Within my social circle, 8 weddings have taken place since my own wedding occurred.
5 of them are already over.
I don’t purport to know anything about what goes on in anyone’s marriage. You can never know what is happening behind closed doors. All I can speak of is just the inexplicable and overwhelming feeling of sadness I experienced after hearing of the latest casualty just this past weekend.
Divorce happens. I get that. I would never proclaim that people should stay married no matter what. Of course there are always valid reasons for a divorce. Even if the reason is simply that you just don’t want to be married anymore–well, that’s still valid. That may actually rank up there as a great reason because why stay in a marriage if you truly don’t want to be in it? That’s not fair to your spouse or even to yourself. But there’s just something gnawing at me about the dissolution of unions after two or three years; something that, honest-goodness, I am left in earnest to sincerely wonder: if the reason for divorce falls anywhere under the umbrella of “irreconcilable differences”, then can you really already know that to be true?
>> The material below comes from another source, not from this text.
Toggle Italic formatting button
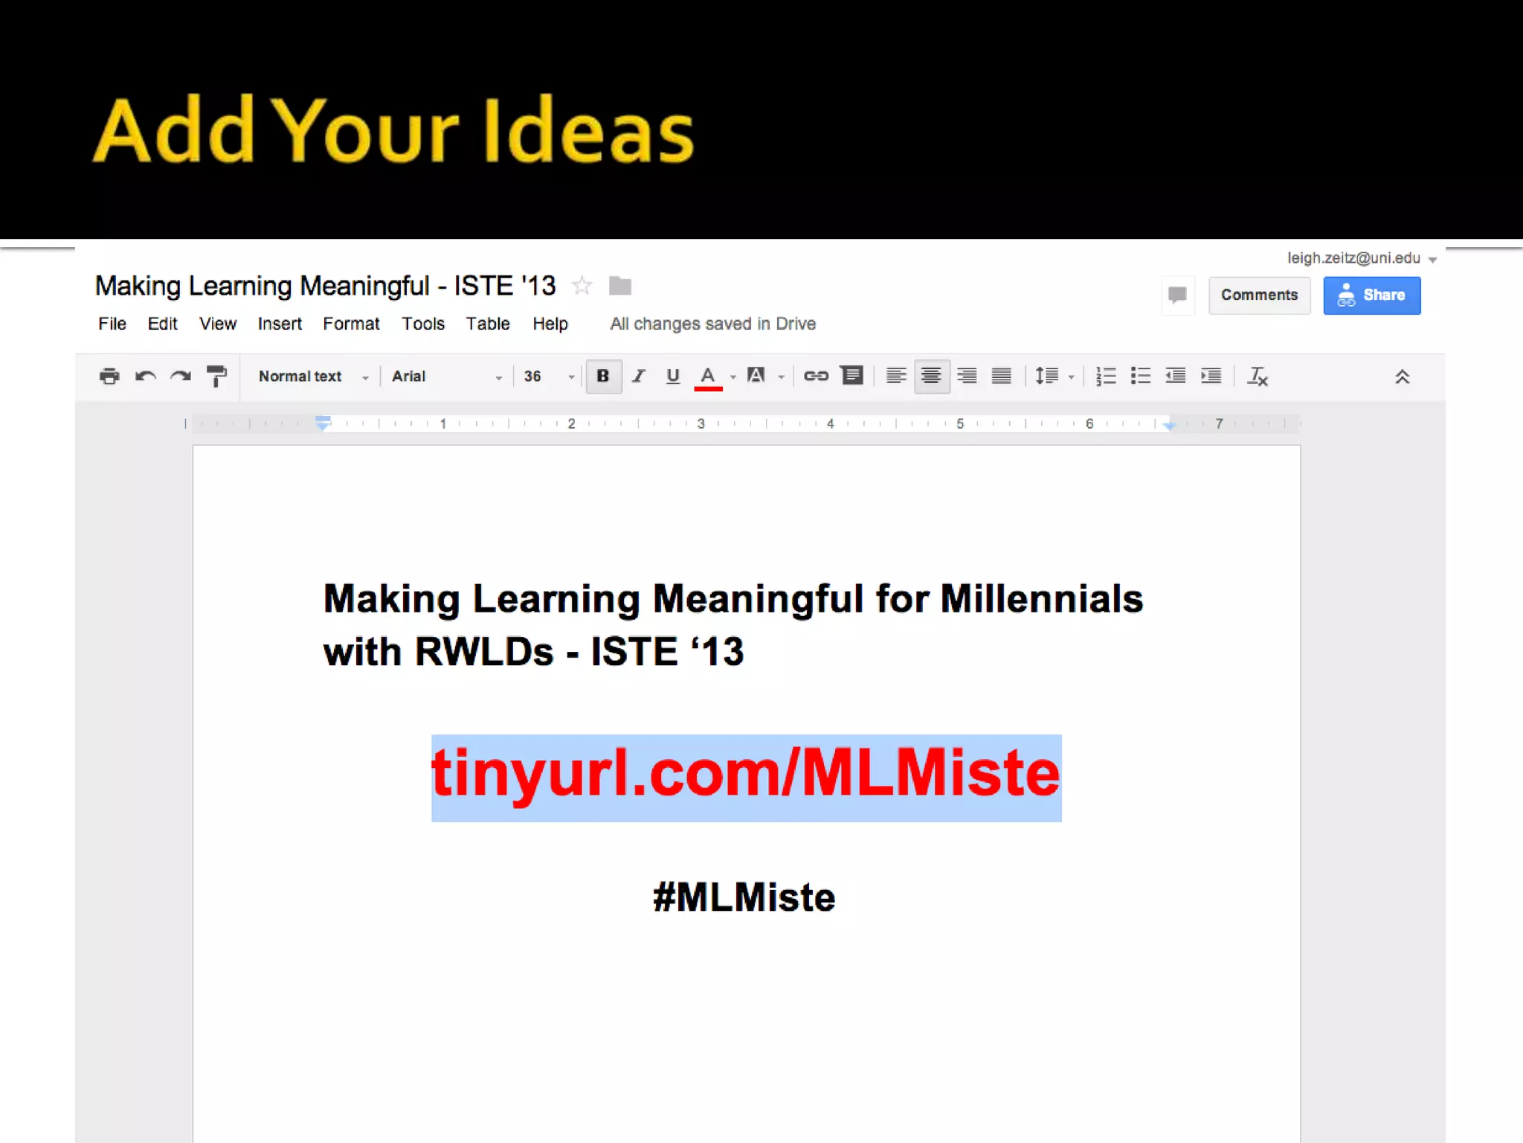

I don’t know about anyone else, but for us, even with the regular, everyday run- of- the- mill squabbles, the first two years (which included two babies under two!) was still essentially our honeymoon phase. It wasn’t even until the second or third year before we had a clash so aggrandized that it took my breath away and caused an immediate “OMG am I heading for divorce already?” type of panic. And truthfully, that panic was real. Maybe that’s everyone’s first thought when such a fight occurs. And because that panic is so deep and palpable, it can be hard to see beyond that. The fear even mounted as days went by and the anger was not dissipating. Still the tension was so great that we couldn’t even attempt for two seconds to be in the same room, let along speak to one another. It was a dark and scary period, to say the least. For a newlywed experiencing that for the first time, I can genuinely see how such an incident could spur on thoughts of ending the marriage.
But, as all storms do, it eventually passed. Finally, cooler heads prevailed and allowed for meaningful communication. Not that every issue was fixed. I’m not sure that they ever can all go away. Our generation has delayed marriage and has already lived on our own for extended periods of time well into our post-college adulthood that we would be hard-pressed to think there is much we can “change” about the other at this point. What I’m learning is that is possible to better adapt to him and to worry only about changing and controlling my own behaviors and (re)actions. If I had chosen to run at the first sign of a breakdown in communication then I would have already thrown in the towel as well. But whenever I would start inching along that line of thinking, it’d quickly be replaced by the thought that calling it quits after just 2-3 yrs just seemed so…premature. And I would think to myself, have I really even been married long enough for me to come to so foregone a conclusion? Thinking back on all our time together, I would remind myself there is way more good than just this small finite blip. With that perspective, even in my deepest moments of anger, I was able to acknowledge that to give up at this early of a stage was an idea that just didn’t make much sense.
That was just the first time.
Of course there have been times of supreme annoyance and irritation since then as well, the majority of which are gone as quickly as they came; only just a few that hang around and linger a little longer than I’d like. In those moments I allow myself to feel angry, to acknowledge that I’m really not feeling him right now, and to accept that that’s OK. In any previous relationship, those moments may have seemed insurmountable and would have served as reason enough to leave. I’m sure many of us are guilty at ending relationships early on because the effort to improve and sustain just didn’t seem worth it. And maybe then, it wasn’t. But this time, for the person I thought well enough of to marry, the work seems worth it.
I’m not sure that marriage is for everyone. Maybe it’s not. Maybe it’d be better if people were truly willing to try anything and everything to work things out before calling it quits instead of getting married with the notion that “Oh, if I change my mind I can always get divorced”. Maybe instead of a mandated period that couples must be separated before a divorce is granted, there should instead be a mandated amount of time before a marriage license will be issued, with ongoing required counseling throughout. “Wedded bliss” is not every day. What is every day is the conscious choice we make to stay married.
Look, I can count on one hand how long I’ve been married and still have fingers left over, so at the end of the day, what do I know? Not much, and I’ll be the first to acknowledge that. But I was fortunate enough to enter matrimony with the wisdom and knowledge bestowed upon me from generations of lasting unions. My parents have been married 41 years, my aunts and uncles and other relatives even longer. Through them I’ve witnessed firsthand that there’s never been a truer statement than “marriage has its ups and its downs”. There have been divorces in my family too. And even those experiences, seeing how it unfolded and how they ultimately came to that decision, provided valuable insight as well. Through all of these lessons imparted upon me, it is my hope that I am better equipped to know not just when to walk, but when to work.